▸ Work item
Going through the data, count each line that has the word "arrow". Reply with the total and nothing more.

:: Data extracts

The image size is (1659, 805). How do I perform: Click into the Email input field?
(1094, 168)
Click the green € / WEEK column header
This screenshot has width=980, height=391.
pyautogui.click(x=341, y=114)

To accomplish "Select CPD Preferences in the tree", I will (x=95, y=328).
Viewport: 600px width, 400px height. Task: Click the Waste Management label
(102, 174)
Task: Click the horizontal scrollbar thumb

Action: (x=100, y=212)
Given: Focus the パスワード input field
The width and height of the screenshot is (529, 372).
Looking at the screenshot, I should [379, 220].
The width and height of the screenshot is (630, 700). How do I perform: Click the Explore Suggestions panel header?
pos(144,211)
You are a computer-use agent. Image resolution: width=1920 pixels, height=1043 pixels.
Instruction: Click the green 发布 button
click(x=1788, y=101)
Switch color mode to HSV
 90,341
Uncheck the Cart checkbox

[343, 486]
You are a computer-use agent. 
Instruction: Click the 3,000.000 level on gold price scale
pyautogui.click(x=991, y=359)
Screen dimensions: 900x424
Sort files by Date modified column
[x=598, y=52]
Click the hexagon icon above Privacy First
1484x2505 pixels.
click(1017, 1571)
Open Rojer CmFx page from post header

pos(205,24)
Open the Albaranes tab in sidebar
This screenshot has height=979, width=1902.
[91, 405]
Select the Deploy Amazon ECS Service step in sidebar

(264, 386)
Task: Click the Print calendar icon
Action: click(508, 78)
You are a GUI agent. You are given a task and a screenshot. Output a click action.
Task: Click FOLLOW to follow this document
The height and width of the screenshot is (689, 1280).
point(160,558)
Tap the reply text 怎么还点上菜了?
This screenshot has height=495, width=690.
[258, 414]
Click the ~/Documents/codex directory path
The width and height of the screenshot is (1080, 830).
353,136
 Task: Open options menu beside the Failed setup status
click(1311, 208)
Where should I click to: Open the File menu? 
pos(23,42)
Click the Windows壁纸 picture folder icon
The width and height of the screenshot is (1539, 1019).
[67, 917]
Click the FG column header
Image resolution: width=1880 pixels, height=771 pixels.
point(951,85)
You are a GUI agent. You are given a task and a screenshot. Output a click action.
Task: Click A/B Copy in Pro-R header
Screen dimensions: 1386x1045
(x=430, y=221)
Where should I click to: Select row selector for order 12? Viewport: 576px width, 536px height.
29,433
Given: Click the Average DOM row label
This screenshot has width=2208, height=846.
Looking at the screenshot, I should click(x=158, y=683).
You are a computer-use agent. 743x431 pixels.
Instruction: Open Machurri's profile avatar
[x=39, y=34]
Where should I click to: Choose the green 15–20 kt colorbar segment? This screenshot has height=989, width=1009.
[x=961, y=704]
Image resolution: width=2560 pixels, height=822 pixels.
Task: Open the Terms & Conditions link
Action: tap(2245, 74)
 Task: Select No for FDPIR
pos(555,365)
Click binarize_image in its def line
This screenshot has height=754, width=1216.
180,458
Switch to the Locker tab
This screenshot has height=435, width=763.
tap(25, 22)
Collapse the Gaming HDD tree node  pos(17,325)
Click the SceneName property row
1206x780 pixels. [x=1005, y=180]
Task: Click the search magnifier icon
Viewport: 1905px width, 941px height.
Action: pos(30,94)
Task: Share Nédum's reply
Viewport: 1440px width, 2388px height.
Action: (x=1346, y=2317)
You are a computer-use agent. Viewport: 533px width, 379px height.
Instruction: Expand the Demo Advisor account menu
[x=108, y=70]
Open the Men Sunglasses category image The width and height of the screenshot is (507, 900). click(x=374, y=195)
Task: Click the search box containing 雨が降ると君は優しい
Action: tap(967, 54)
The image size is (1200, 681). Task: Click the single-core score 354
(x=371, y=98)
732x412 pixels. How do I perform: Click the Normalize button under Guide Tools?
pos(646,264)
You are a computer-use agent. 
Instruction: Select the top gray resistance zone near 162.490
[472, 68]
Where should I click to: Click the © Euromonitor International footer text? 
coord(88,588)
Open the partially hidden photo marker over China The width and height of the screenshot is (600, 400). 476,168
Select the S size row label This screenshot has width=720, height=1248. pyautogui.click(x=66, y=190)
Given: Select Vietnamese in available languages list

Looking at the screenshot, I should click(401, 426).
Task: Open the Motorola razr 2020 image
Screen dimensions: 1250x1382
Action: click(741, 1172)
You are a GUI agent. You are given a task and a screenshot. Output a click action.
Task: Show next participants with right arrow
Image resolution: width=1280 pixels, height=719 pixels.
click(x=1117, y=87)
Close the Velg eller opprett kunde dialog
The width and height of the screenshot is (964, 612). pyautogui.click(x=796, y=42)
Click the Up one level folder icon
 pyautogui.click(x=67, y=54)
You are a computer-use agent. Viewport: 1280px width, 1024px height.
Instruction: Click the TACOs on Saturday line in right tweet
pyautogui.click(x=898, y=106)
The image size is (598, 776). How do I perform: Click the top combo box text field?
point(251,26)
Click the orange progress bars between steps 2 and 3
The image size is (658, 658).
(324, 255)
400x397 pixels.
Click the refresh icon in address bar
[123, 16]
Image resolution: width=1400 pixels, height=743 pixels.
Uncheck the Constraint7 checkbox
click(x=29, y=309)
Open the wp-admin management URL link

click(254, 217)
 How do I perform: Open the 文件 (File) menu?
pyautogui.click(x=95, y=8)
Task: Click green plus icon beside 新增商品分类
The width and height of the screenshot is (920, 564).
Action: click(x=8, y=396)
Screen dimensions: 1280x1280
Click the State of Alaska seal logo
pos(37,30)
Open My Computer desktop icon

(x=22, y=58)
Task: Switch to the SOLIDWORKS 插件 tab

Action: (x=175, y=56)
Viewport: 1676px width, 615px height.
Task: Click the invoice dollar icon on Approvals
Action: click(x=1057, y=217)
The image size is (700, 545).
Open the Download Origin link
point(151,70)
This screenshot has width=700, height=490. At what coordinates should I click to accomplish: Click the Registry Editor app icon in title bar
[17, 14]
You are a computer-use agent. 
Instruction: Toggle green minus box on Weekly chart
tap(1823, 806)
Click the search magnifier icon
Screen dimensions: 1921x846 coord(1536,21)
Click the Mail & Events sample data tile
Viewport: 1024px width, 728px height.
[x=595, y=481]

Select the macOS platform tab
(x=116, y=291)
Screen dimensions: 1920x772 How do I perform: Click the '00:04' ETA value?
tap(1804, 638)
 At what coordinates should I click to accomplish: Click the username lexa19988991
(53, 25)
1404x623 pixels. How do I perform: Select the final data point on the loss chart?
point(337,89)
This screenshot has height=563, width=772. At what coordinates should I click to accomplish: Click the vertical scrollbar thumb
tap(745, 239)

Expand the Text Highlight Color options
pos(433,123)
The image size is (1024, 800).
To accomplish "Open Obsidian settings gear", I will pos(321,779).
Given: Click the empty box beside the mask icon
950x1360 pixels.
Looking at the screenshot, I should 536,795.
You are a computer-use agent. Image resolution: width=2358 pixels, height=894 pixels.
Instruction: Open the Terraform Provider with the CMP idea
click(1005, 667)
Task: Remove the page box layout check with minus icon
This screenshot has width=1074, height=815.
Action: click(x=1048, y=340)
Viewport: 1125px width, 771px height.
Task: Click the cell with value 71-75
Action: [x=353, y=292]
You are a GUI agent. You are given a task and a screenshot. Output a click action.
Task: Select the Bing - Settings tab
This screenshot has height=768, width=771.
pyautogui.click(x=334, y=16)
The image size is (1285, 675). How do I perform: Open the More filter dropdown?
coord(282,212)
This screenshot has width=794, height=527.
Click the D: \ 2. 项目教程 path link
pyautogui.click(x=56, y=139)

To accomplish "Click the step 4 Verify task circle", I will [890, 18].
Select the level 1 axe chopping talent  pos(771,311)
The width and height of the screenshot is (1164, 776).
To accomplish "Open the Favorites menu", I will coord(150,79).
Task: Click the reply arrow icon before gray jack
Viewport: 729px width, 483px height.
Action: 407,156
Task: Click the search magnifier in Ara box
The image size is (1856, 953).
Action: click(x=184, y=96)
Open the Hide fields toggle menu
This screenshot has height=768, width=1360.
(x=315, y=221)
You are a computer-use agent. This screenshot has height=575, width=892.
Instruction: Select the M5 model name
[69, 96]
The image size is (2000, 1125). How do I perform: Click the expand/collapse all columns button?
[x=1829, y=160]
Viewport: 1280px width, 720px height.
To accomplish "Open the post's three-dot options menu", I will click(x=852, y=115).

::::

▸ Answer to this problem
2